- **Records for this exercise**

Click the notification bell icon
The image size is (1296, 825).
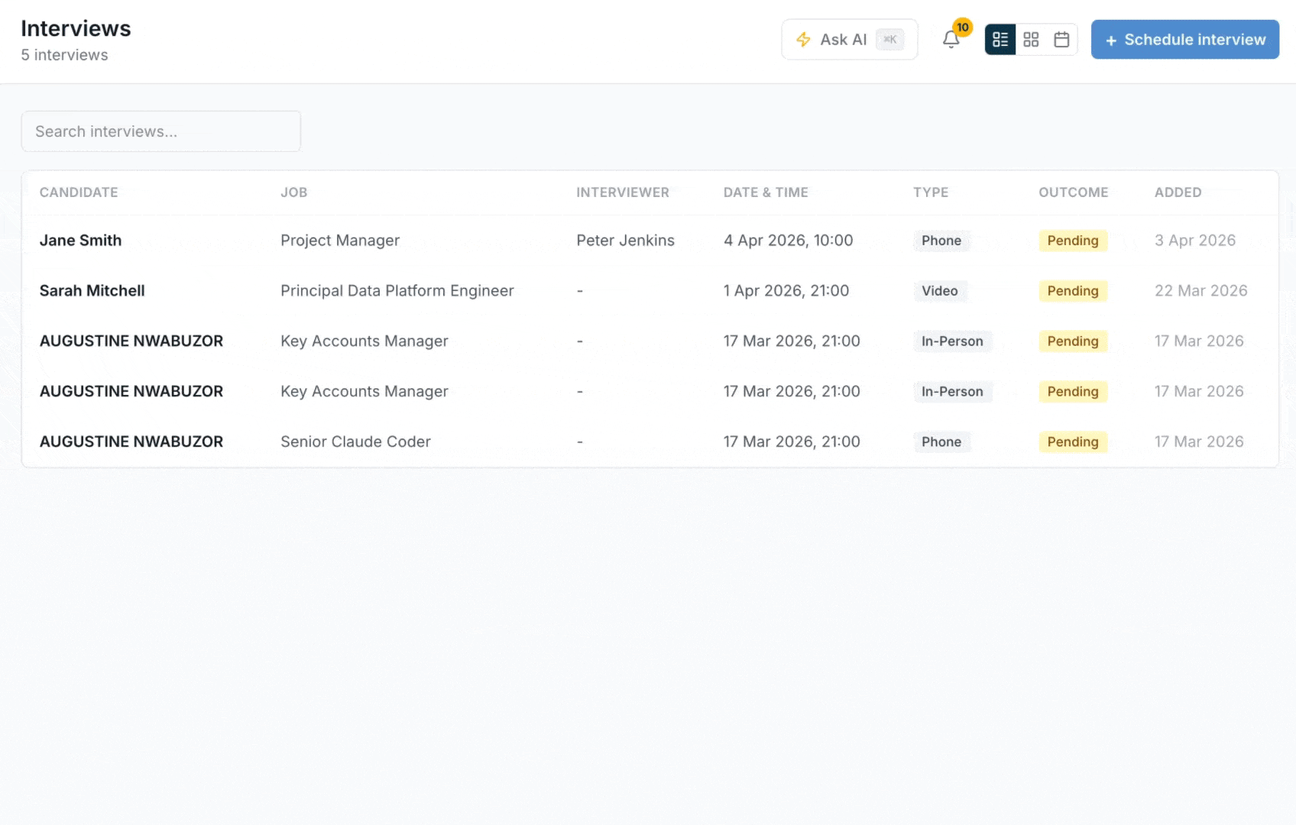(951, 40)
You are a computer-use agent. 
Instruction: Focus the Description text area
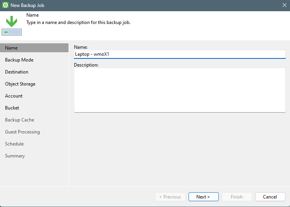[180, 90]
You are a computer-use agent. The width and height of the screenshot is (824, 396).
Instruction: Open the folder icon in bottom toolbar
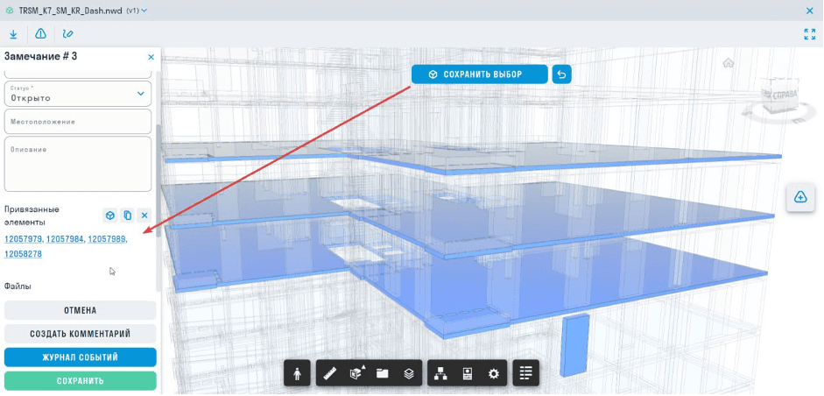383,373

- **Exercise**
Exclude every picture, then reproduce the remaining data character for character.

- **Output below**
Click the notification bell icon
The image size is (1296, 825).
(951, 40)
You are a computer-use agent. 
Instruction: Focus the Description text area
[180, 90]
You are a computer-use agent. The width and height of the screenshot is (824, 396).
Instruction: Open the folder icon in bottom toolbar
383,373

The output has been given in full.